# Vine Isus



## Sara Lee

Hello, dear everyone,
I came across a Romanian phrase that I don't understand.
Could you please help to explain what the exact meaning of "Vine Isus" in English is?

Ps: And could you please recommend me a good Romanian dictionary?

Thanks in advance~


----------



## farscape

Isus is a another spelling for Iisus, the more common spelling for Jesus in Romanian. Vine Isus/Iisus -> Jesus comes.

For general Romanian language resources please check out the Resources thread. WR has an EN - RO dictionary you can access from the Romanian forum page. A Romanian only dictionary site can be accessed here, dexonline.ro.


----------



## Sara Lee

farscape said:


> Isus is a another spelling for Iisus, the more common spelling for Jesus in Romanian. Vine Isus/Iisus -> Jesus comes.
> 
> For general Romanian language resources please check out the Resources thread. WR has an EN - RO dictionary you can access from the Romanian forum page. A Romanian only dictionary site can be accessed here, dexonline.ro.



Hi, deah farscape
Thank you so much for your great help.
Your answer helps me a lot!


----------



## JoAnne van Heff

I think the correct translation is "Jesus is coming"


----------



## farscape

JoAnne van Heff said:


> I think the correct translation is "Jesus is coming"



Without context - which is not provided - it's unlikely that you can say that for sure. Both _is_ _coming_ and _comes_ are valid.


----------



## JoAnne van Heff

In the Christian context, "Jesus is coming" is the only sentence that is heard - it's about Jesus' imminent coming. Jesus doesn't come every day/week/ month etc., but he is coming soon (according to the Christian belief).


----------



## farscape

That's an interpretation based on belief and likely not on a concrete context.

I'm not saying that the translation is wrong but rather that you can't say that it is the only correct one.


----------



## danielstan

Lost in translation...

If one translates from English to Romanian he gets:
"comes" -> "vine"
"is coming" -> "vine"
Romanian does not differentiate between "comes" and "is coming".

---------------

Your tasks:
A – Answer these questions from the "Vine Isus" thread:
(i) Which spelling of Jesus is more common in Romanian?
(ii) Which site is named as a Romanian-only dictionary?
(iii) Which Romanian word translates both "comes" and "is coming"?
B – Resume the "Vine Isus" thread after its final post, and extend it with further discussion.
The data bears no relation to the "Vine Isus" thread.

Data provided:
---------------

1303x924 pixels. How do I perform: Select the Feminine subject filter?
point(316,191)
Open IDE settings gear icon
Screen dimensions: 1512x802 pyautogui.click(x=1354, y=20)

---------------

The responses:
A –
(i) Iisus
(ii) dexonline.ro
(iii) "vine"

B –
So, if we are to translate and adapt (to the context), I think the best is "Jesus is coming".


----------



## farscape

danielstan said:


> Lost in translation...
> 
> If one translates from English to Romanian he gets:
> "comes" -> "vine"
> "is coming" -> "vine"
> Romanian does not differentiate between "comes" and "is coming".
> 
> So, if we are to translate and adapt (to the context), I think the best is "Jesus is coming".



I'm trying to prove a point, why we have the WR fora rules, so bear with me  

Iată vine H... -> Here comes H
Când vine H să ne mântuiască se vor deschide porțile... -> When H comes to save  us, the gates would open
Vine H să ne mântuiască -> H comes/is coming to save us

They all work but having the actual context would, most likely, eliminate ambiguities.

A) the translation should be RO to EN since this is what the OP has requested
B) there is no context just a two-word "phrase" in RO
C) the WR rules require a context to be provided for any and all translation requests, to avoid ambiguities and ensuing speculative discussions
D) the OP is learning the language therefore some liniency could be warranted

farscape - moderator


----------



## Zareza

Hi,
I can guess the context because I also saw this graffiti message on the walls in Romanian city.

There are some guys that sometimes write that Vine Isus (Jesus is coming) on the walls of the buildings. Because of the spelling I can suppose they are not Orthodox (These always spell Iisus).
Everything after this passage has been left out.